TEXT:
┌──

In [1]:
!git clone https://github.com/szeighami/nudge.git
%cd nudge

fatal: destination path 'nudge' already exists and is not an empty directory.
/mnt/e/ResiloSync/notebook/embedding_finetuning/finetune/nudge


In [2]:
import sys
sys.path.append('../../')

In [3]:
from eval.dataset import RAGDataset


In [4]:
rag_ds = RAGDataset.from_file('../../data/infgrad_retrieval_data_llm.json')

In [5]:
from nudge import NUDGEM, NUDGEN
from util.knnretriever import kNNRetriever
from util.utils import calc_metrics_batch, load_hf_datasets, embed_data_and_query_sets

  from tqdm.autonotebook import tqdm, trange


In [8]:
import pandas as pd
corpus_keys = list(rag_ds.corpus.keys())
corpus_key_to_id = {}
corpus = []
for id, key in enumerate(corpus_keys[:10000]):
    corpus_key_to_id[key] = id
    corpus.append(dict(
        doc_id=key,
        text=rag_ds.corpus[key],
        passage_id=0,
        record_id=id
    ))

dataset = pd.DataFrame.from_records(corpus)

In [10]:
query_sets = {}
for split in rag_ds.queries_split:
    query_sets[split] = {}
    q_df = []
    q_ans_indx = []
    for id, query_key in enumerate(rag_ds.queries_split[split]):
        rel_docs = rag_ds.relevant_docs[query_key]
        rel_doc_ids = [corpus_key_to_id[doc_id] for doc_id in rel_docs if doc_id in corpus_key_to_id]
        if not rel_doc_ids:
            continue
        q_ans_indx.append(rel_doc_ids)
        q_df.append(dict(
            q_id=id,
            input=rag_ds.queries[query_key],
        ))
    query_sets[split]['q_df'] = pd.DataFrame.from_records(q_df)
    query_sets[split]['q_ans_indx'] = q_ans_indx

query_sets['test'] = query_sets['val']
del query_sets['val']

# split train to train and dev
# 将训练集分割为训练集和开发集
from sklearn.model_selection import train_test_split

train_q_df, dev_q_df, train_ans_indx, dev_ans_indx = train_test_split(
    query_sets['train']['q_df'], 
    query_sets['train']['q_ans_indx'],
    test_size=0.5,  # 50% 作为开发集
    random_state=42  # 设置随机种子以确保可重复性
)


query_sets['train'] = {
    'q_df': train_q_df,
    'q_ans_indx': train_ans_indx
}

query_sets['dev'] = {
    'q_df': dev_q_df,
    'q_ans_indx': dev_ans_indx
}

In [14]:
len(query_sets['dev']['q_ans_indx'])

└──

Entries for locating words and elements
┌──

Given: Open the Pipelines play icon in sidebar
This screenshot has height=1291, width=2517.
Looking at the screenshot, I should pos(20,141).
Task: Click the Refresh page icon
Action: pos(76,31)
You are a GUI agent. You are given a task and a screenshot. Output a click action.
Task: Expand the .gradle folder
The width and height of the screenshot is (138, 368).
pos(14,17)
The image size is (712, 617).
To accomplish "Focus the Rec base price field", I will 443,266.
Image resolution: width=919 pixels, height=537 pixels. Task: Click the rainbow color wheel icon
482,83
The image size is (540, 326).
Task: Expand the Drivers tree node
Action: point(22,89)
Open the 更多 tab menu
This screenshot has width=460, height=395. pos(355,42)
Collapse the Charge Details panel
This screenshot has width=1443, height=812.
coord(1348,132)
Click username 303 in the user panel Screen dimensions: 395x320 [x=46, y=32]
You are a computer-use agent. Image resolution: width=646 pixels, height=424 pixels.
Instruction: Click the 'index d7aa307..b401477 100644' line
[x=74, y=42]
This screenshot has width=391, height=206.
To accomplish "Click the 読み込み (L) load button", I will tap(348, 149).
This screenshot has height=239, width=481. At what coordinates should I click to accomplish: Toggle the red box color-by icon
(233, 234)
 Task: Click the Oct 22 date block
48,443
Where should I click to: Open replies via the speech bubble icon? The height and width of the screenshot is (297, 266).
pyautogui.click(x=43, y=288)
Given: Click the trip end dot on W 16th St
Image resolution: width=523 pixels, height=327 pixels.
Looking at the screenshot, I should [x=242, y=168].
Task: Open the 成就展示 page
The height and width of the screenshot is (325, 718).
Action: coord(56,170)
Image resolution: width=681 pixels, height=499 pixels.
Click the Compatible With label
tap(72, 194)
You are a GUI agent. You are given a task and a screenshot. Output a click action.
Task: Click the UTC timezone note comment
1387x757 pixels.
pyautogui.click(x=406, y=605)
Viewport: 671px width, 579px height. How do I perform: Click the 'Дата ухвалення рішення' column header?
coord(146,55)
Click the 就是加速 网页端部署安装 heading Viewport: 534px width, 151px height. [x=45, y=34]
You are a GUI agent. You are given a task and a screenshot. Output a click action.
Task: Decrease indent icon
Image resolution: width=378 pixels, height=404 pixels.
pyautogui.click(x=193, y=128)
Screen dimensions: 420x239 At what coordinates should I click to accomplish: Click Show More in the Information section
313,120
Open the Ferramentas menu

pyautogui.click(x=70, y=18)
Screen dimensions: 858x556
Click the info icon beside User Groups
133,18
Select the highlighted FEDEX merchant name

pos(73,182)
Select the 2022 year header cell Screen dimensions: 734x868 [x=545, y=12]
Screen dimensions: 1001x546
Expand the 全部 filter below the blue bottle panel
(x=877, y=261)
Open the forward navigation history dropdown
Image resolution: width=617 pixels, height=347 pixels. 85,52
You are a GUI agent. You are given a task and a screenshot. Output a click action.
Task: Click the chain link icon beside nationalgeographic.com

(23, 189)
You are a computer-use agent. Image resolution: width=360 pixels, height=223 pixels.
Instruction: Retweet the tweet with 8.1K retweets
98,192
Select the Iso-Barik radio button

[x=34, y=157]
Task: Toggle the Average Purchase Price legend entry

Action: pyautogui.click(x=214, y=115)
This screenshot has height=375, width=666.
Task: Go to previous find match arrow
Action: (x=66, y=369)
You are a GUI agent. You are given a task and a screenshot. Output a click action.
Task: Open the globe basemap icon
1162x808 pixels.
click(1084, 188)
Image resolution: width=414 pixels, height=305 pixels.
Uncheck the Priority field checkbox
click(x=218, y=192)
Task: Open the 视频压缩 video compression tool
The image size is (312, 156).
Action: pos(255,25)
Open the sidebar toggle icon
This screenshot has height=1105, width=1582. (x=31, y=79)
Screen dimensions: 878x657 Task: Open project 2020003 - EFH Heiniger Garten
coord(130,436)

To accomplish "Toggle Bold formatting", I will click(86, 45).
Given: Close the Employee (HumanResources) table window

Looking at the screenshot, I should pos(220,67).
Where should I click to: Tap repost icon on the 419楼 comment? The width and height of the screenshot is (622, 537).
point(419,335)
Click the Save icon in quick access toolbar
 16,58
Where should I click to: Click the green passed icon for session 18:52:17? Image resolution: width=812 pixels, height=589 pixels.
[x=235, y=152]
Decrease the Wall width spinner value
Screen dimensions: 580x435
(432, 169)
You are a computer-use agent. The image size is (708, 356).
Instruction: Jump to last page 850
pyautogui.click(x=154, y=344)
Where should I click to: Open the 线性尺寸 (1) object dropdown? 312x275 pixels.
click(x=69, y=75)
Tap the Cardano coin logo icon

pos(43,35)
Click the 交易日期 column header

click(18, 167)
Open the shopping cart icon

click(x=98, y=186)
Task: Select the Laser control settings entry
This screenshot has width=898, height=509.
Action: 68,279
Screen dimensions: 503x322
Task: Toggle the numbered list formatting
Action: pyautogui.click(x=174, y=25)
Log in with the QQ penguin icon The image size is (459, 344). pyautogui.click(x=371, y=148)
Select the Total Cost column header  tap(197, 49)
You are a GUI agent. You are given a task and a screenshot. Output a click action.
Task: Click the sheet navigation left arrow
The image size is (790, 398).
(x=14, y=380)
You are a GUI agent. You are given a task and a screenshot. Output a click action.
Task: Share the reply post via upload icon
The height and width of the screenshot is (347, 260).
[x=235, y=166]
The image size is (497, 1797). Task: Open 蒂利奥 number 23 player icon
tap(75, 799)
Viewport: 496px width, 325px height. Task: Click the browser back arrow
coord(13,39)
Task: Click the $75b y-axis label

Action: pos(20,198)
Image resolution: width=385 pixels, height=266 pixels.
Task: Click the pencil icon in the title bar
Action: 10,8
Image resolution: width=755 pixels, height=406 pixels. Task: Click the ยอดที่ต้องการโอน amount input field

└──

GIVEN REQUEST A: In the notebook, why is `random_state=42` passed to `train_test_split`? Answer in one to three sentences.
GIVEN REQUEST B: Continue the notebook after its final cell, `len(query_sets['dev']['q_ans_indx'])`.

OUTPUT A: It sets a random seed so that the split of the training queries into training and development sets is reproducible.

OUTPUT B:
2480

In [15]:
data_emb, query_sets = embed_data_and_query_sets(dataset, query_sets, "BAAI/bge-small-zh-v1.5")

embedding data


Batches: 100%|██████████| 313/313 [00:02<00:00, 130.61it/s]


embedding qs train


Batches: 100%|██████████| 78/78 [00:00<00:00, 229.66it/s]


embedding qs dev


Batches: 100%|██████████| 78/78 [00:00<00:00, 222.43it/s]


embedding qs test


Batches: 100%|██████████| 2/2 [00:00<00:00, 198.78it/s]


In [16]:
nudgen =  NUDGEN()
new_embs_nudgen = nudgen.finetune_embeddings(data_emb, query_sets['train'], query_sets['dev'])
nudge_nret = kNNRetriever(new_embs_nudgen)
nudge_n_res = nudge_nret.retrieve_topk_from_emb_batch(k=10, q_embeds=query_sets['test']['q_embs'])

Calculating G
Finding gamma


In [17]:
nudgem =  NUDGEM()
new_embs_nudgem = nudgem.finetune_embeddings(data_emb, query_sets['train'], query_sets['dev'])
nudge_mret = kNNRetriever(new_embs_nudgem, dist_metric='dot')
nudge_m_res = nudge_mret.retrieve_topk_from_emb_batch(k=10, q_embeds=query_sets['test']['q_embs'])

Calculating G
Finding gamma


In [18]:
no_ft_ret = kNNRetriever(data_emb)
no_ft_res = no_ft_ret.retrieve_topk_from_emb_batch(k=10, q_embeds=query_sets['test']['q_embs'])

In [23]:
metrics = [('recall',10), ('ndcg',10)]
no_ft_accs = calc_metrics_batch(metrics,no_ft_res, query_sets['test']['q_ans_indx'])
nudgem_accs = calc_metrics_batch(metrics,nudge_m_res, query_sets['test']['q_ans_indx'])
nudgen_accs = calc_metrics_batch(metrics,nudge_n_res, query_sets['test']['q_ans_indx'])
print(f"No Fine-Tuning {metrics[0][0]}@{metrics[0][1]}: {no_ft_accs[0]*100:.1f}, {metrics[1][0]}@{metrics[1][1]}: {no_ft_accs[1]*100:.1f}")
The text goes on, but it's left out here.